Sind Design und Usability nicht eher die Domäne von US-Unternehmen, siehe Apple?
Wenn man sich die Web-Auftritte von US-Firmen ansieht, dann merkt man schnell: Die positiven Beispiele werden meist von europäischen Unternehmen gemacht.

Wie ist ihr Produktportfolio strukturiert?
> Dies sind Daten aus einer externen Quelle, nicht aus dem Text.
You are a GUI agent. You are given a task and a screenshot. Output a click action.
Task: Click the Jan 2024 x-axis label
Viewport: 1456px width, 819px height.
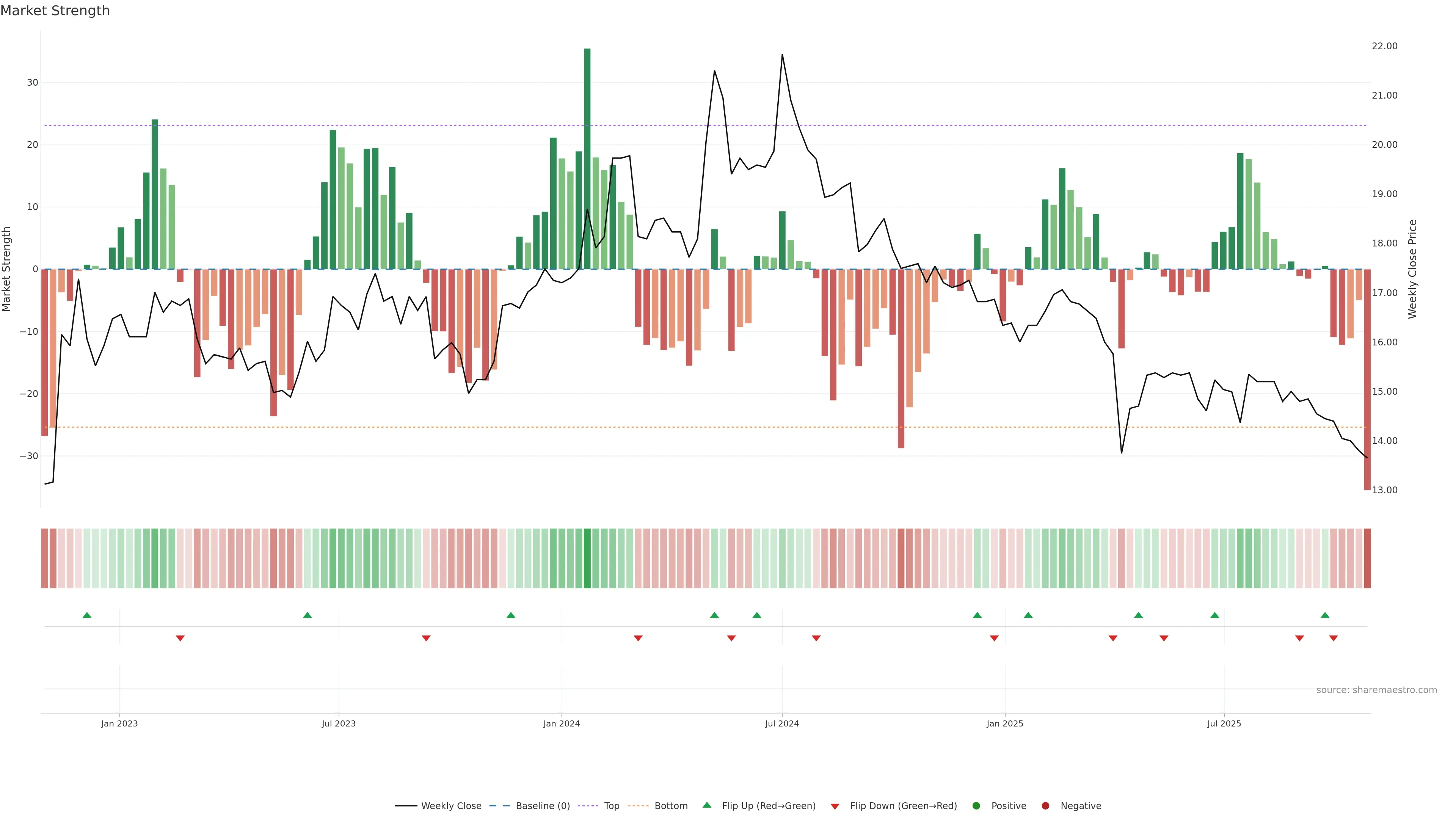coord(561,723)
Wir haben drei Kernbereiche evaluiert, in denen es große Nachfrage gibt. Broadcast, Corporate Information und Instore TV. Im Fall Corporate Information präsentieren Großunternehmen ihren Mitarbeitern Inhalte, wie etwa Schulungsvideos. Traditionell fehlen diesen Elementen Interaktionsmöglichkeiten. Die Mitarbeiter leiden zudem unter der E-Mail-Flut. Mit Corporate Information ist das anders. Die Mitarbeiter, die mit Tablets ausgerüstet sind, können die Inhalte auf diesen bequem konsumieren. Mit den mobilen Möglichkeiten kann man zudem überprüfen, ob die Videos überhaupt angesehen werden.
Der dritte Bereich ist Instore TV. Wir haben anfangs versucht, im Bereich Digital Signage zu agieren – ein Begriff, der bereits negativ belastet ist, da einige Unternehmen meinen, dass eine Powerpoint-Präsentation auf dem Bildschirm schon cool genug sei. Auch die Wartezimmer-TV könnte man viel mehr machen, als das Programm monatlich zu wechseln. Unsere Lösung ist auch für diesen Bereich ideal. Allerdings haben wir schnell gemerkt, dass die Kunden in diesem Bereich nicht viel Änderung haben wollen. Wir sind deshalb nicht im typischen Digital Signage-Bereich tätig, den man aus den Wartezimmern und Trafiken oder Apotheken kennt. Wir machen Fernsehen, wie es etwa das Fitnessstudio FITINN verwendet: eine eigens gebrandete Aufmachung, das Ganze sehr harmonisch und optimal passend für die Kundenbedürfnisse.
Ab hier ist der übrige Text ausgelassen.